U.S. President Donald Trump (R) talks with Secretary of State Mike Pompeo during a cabinet meeting at the White House July 16, 2019 in Washington, DC. (Chip Somodevilla/Getty Images/TNS)

Secretary of State Michael Pompeo led the defenders of President Donald Trump’s handling of Turkey’s incursion into Syria, saying Sunday that a cease-fire is holding and that U.S. goals in the Middle East are being met despite criticism allies are being betrayed.

Republican Sen. Lindsey Graham, a recent sharp critic of Trump’s Syria policy, also came around, saying the president was “thinking out of the box.” Earlier in the month Graham suggested Trump’s withdrawal from northern Syria made him want to vomit.

Pompeo said he received a report Sunday morning of “relatively little” fighting along the Syrian border after he and Vice President Mike Pence brokered a temporary cease-fire with Turkey’s President Recep Tayyip Erdogan in Ankara last week. He insisted U.S. interests, including preventing ethnic cleansing of the Kurds in the region and a resurgence of the Islamic State, or ISIS, are being served.

“I’m very confident that this administration’s efforts to crush ISIS will continue,” Pompeo said on ABC’s “This Week.”

Parallel universe

But New Jersey Senator Bob Menendez, the top Democrat on the Senate Foreign Relations Committee, and others on the Sunday morning political shows called the administration’s actions a mistake that abandons the Kurds and other allies while bolstering Russia’s position in the Middle East.

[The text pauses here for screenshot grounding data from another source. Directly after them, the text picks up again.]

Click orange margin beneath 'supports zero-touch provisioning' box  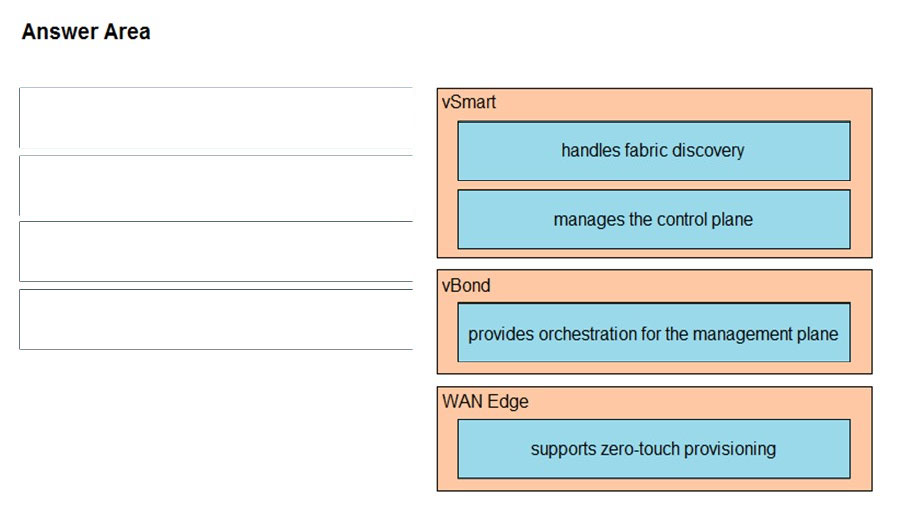tap(654, 484)
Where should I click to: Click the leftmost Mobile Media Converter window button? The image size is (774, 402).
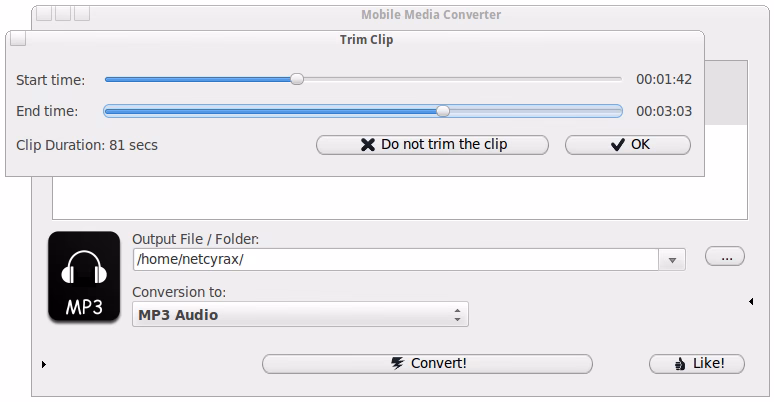(42, 14)
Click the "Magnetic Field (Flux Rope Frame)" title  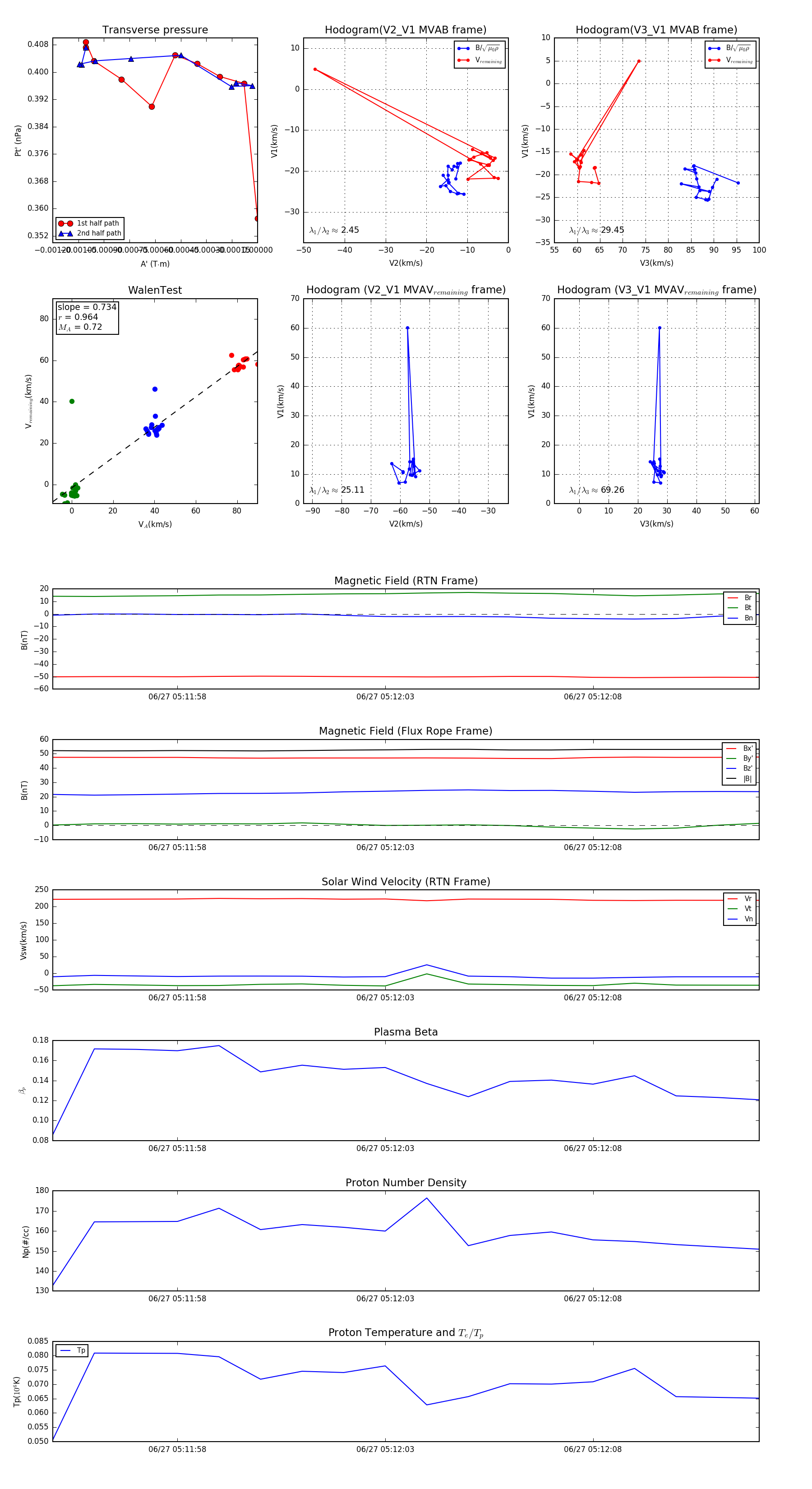tap(406, 731)
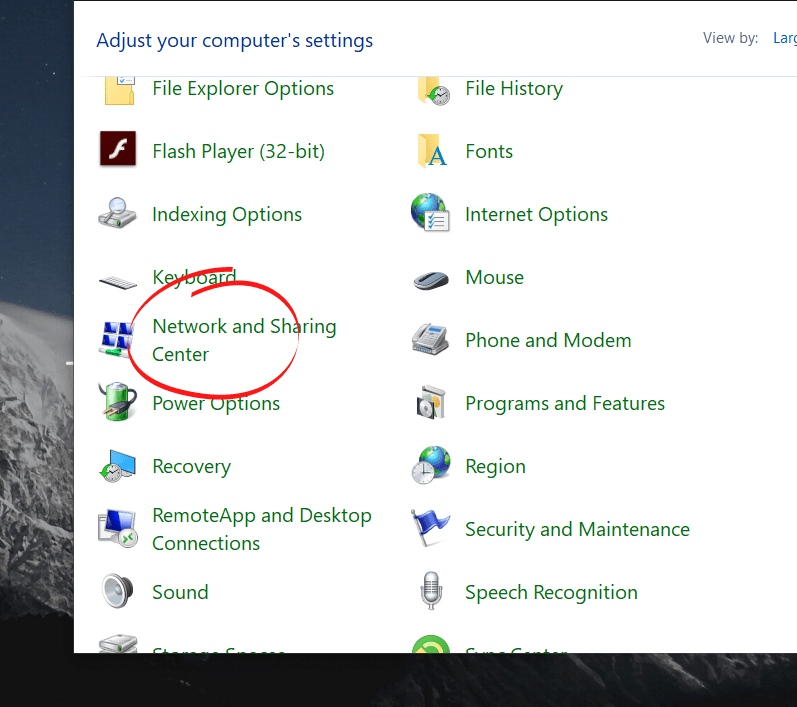
Task: Open the Sound speaker icon
Action: 118,592
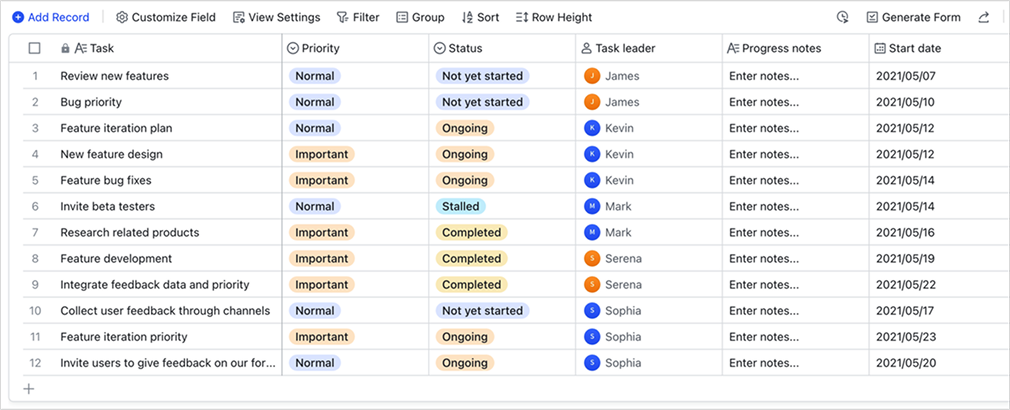
Task: Open the Sort options
Action: point(480,17)
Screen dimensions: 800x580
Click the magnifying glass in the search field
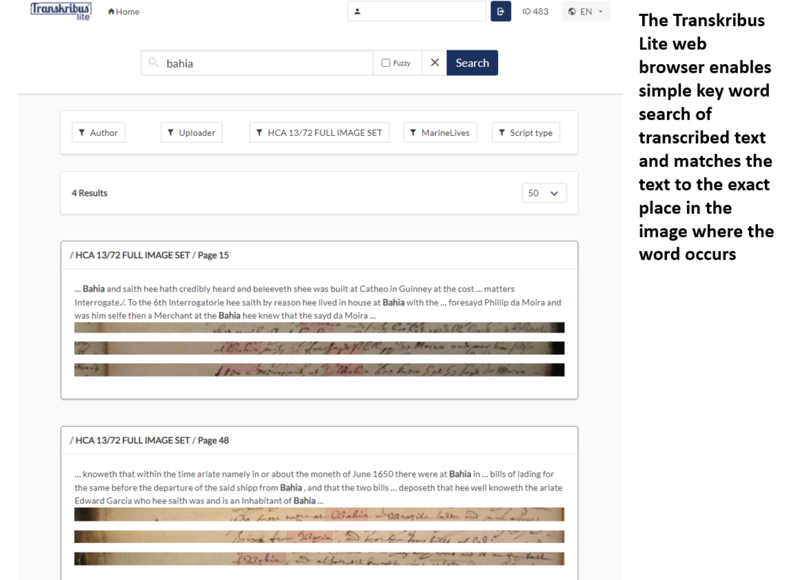coord(152,62)
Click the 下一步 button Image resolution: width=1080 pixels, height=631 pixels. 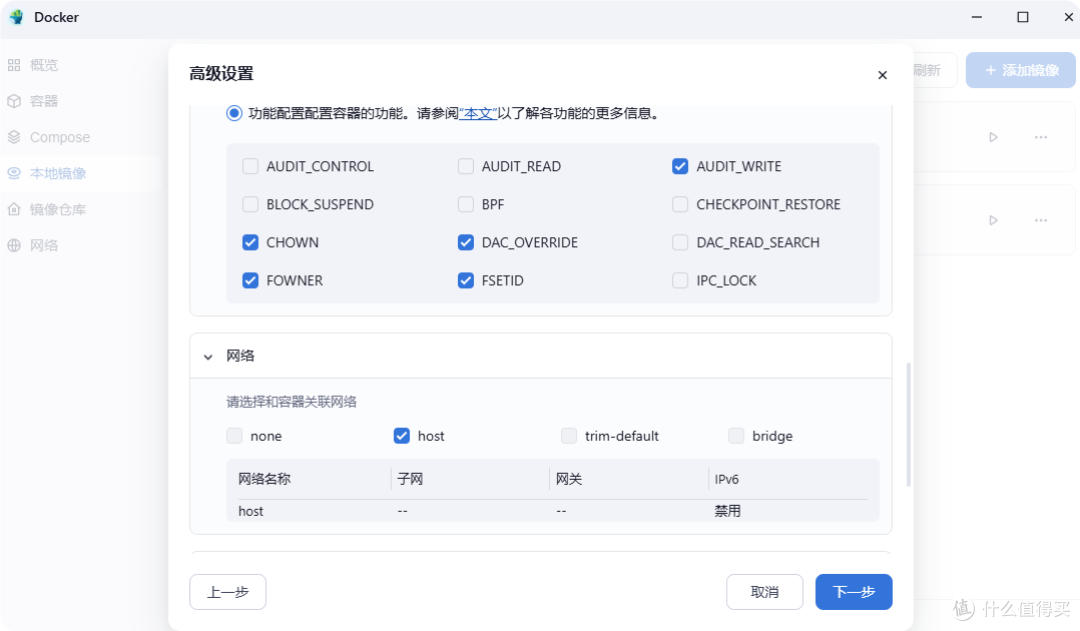pyautogui.click(x=853, y=591)
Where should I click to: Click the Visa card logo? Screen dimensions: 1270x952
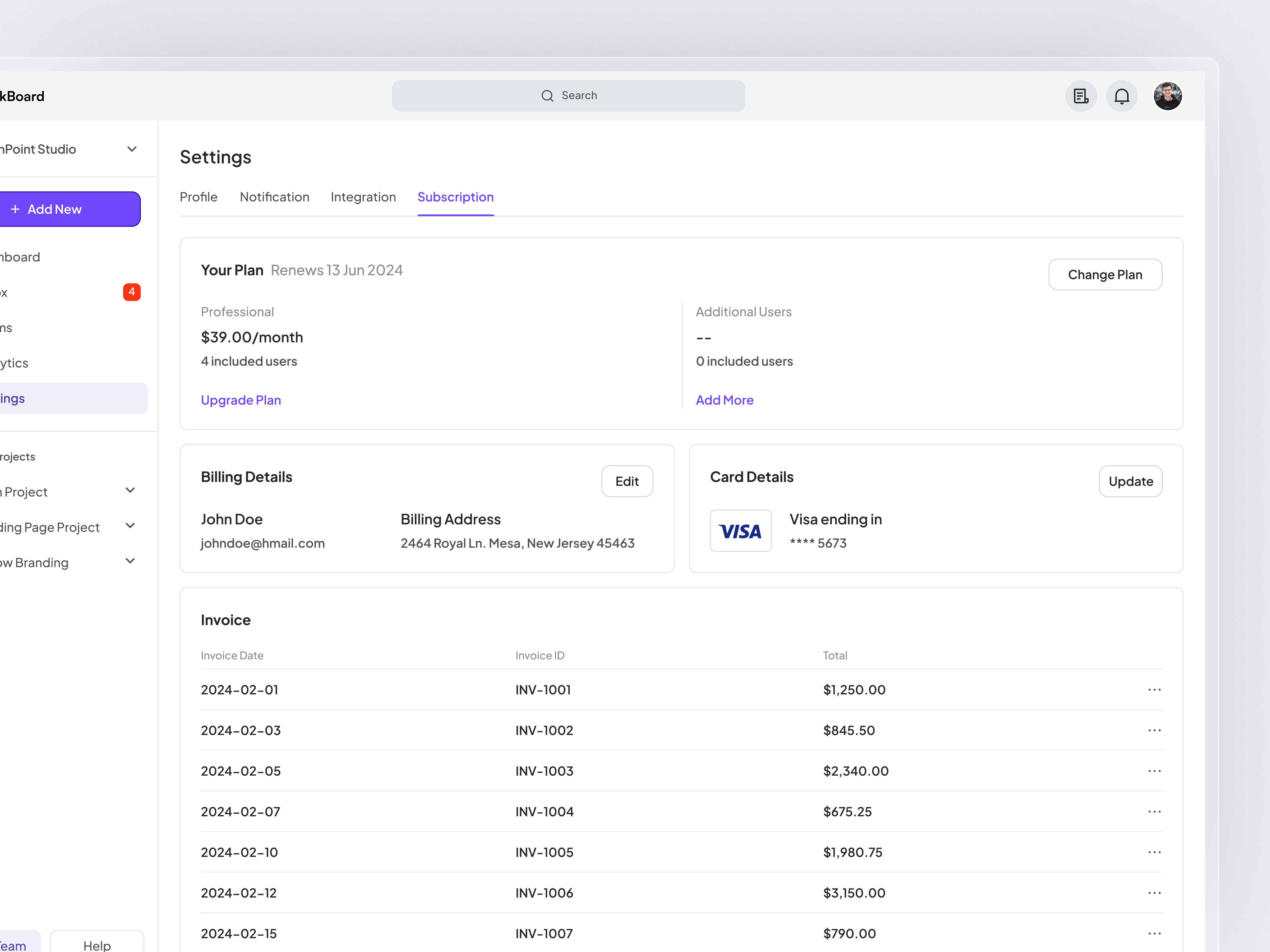(x=741, y=531)
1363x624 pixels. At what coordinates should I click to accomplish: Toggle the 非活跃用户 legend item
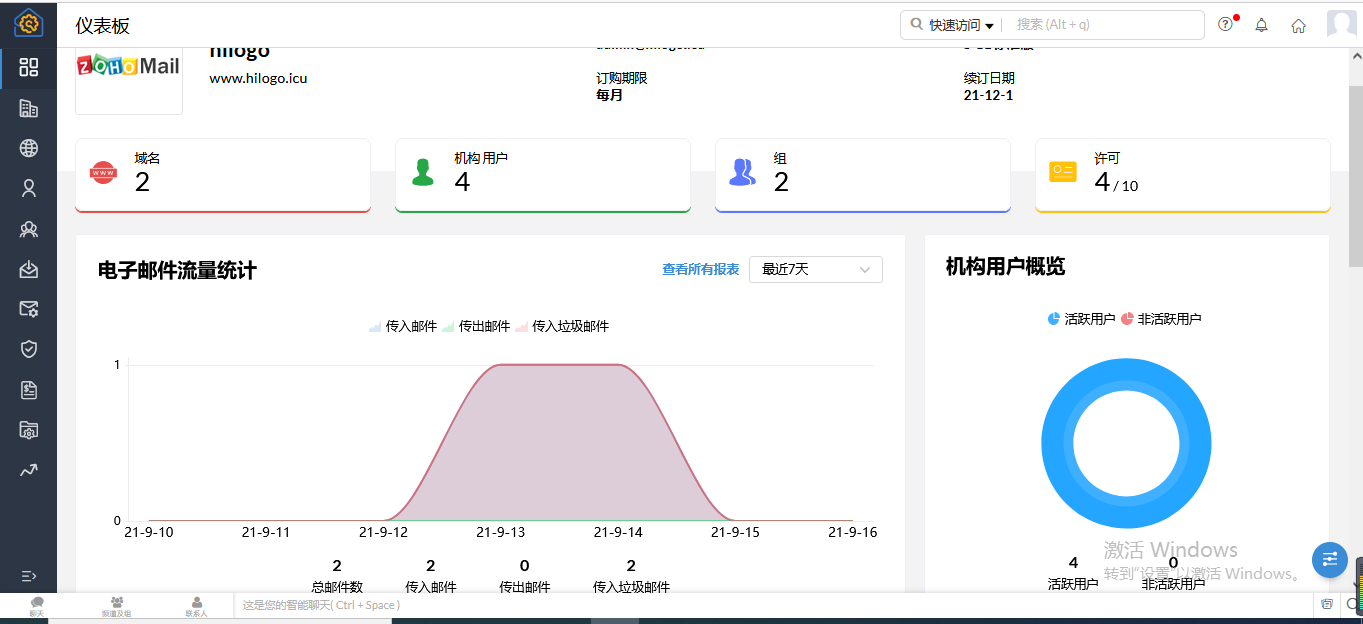tap(1161, 319)
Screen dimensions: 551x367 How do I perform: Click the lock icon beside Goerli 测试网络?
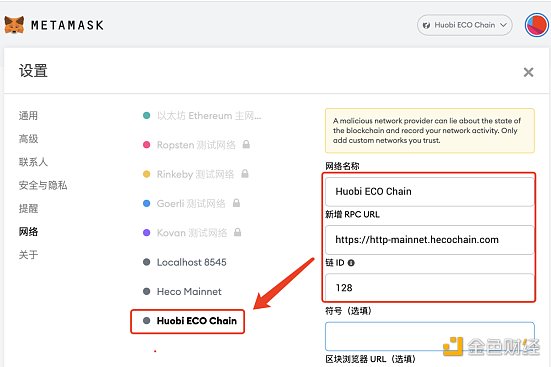coord(236,203)
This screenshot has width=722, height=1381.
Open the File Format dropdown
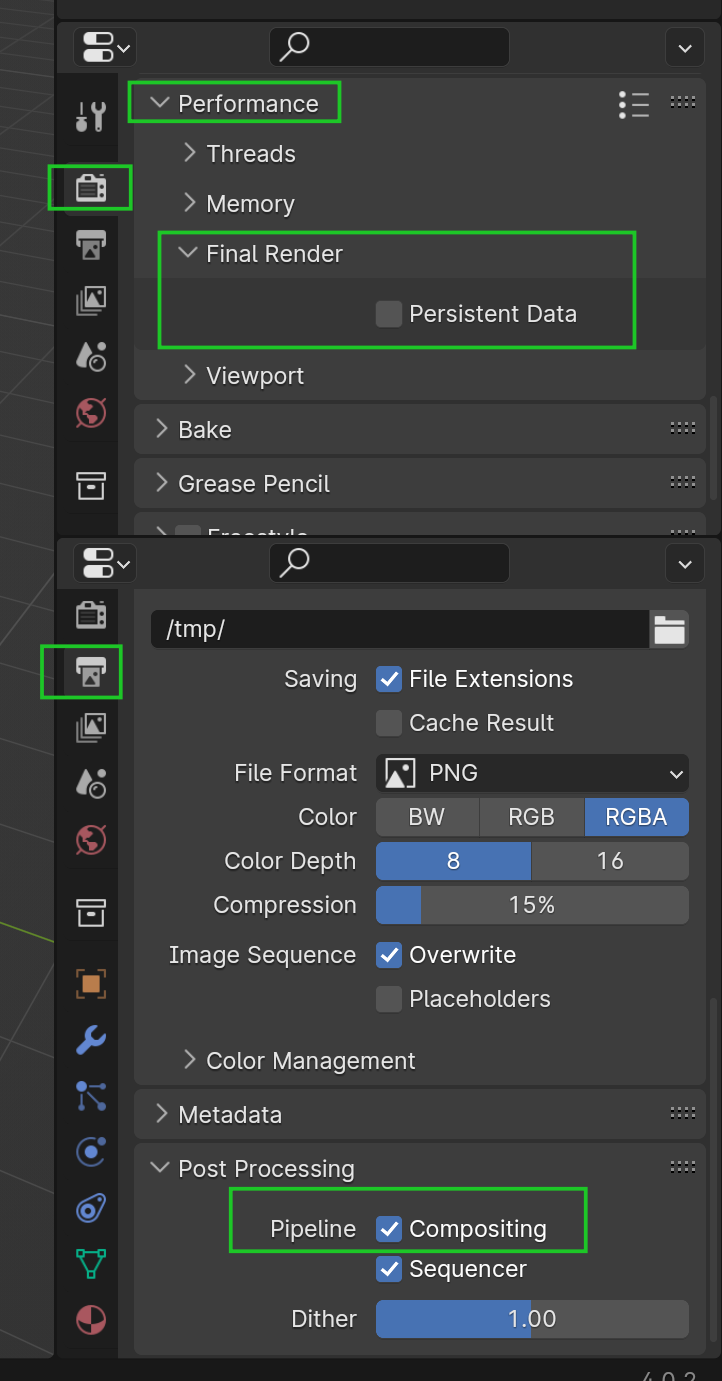click(x=532, y=773)
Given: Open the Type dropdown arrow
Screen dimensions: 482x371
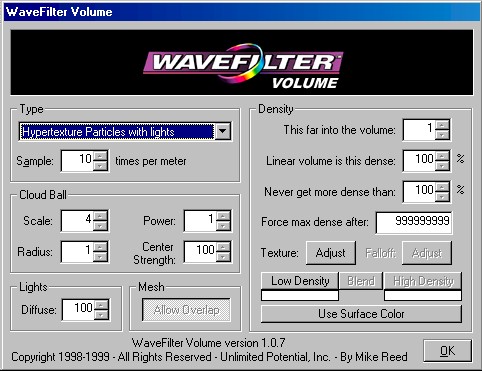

“I think the secretary lives in a parallel, alternative universe,” Menendez said on ABC.

Former Army General David Petraeus said on CNN’s “State of the Union” that the U.S. has abandoned its Syrian Kurdish partners and called the U.S. actions “a grave, strategic mistake.”

“This does not end an endless war,” he said. “It probably prolongs it.”

Critics say Trump gave Erdogan a green light to attack American-allied Kurdish militias, risking a resurgence of the Islamic State and a slaughter of the Kurds, when he pulled U.S. troops out of Syria.

Policy by tweet

The president often makes policy on the fly, said Pete Buttigieg, a 2020 Democratic presidential hopeful. “What President Trump does is wake up in the morning and have a phone call or maybe a tweet and completely change years or even decades of U.S. policy, surprising his own generals and country,” Buttigieg, the mayor of South Bend, Ind., said on NBC’s “Meet the Press.”

Rep. Justin Amash of Michigan, who left the Republican Party this year, said Trump knew what Turkey was going to do and can’t justify his response now.

“You don’t wait ‘till after withdrawing the troops to make a plan to go pressure Turkey to ease up and then call for a cease-fire,” Amash said on ‘Meet the Press.” “I think it’s very difficult to put it all back together.”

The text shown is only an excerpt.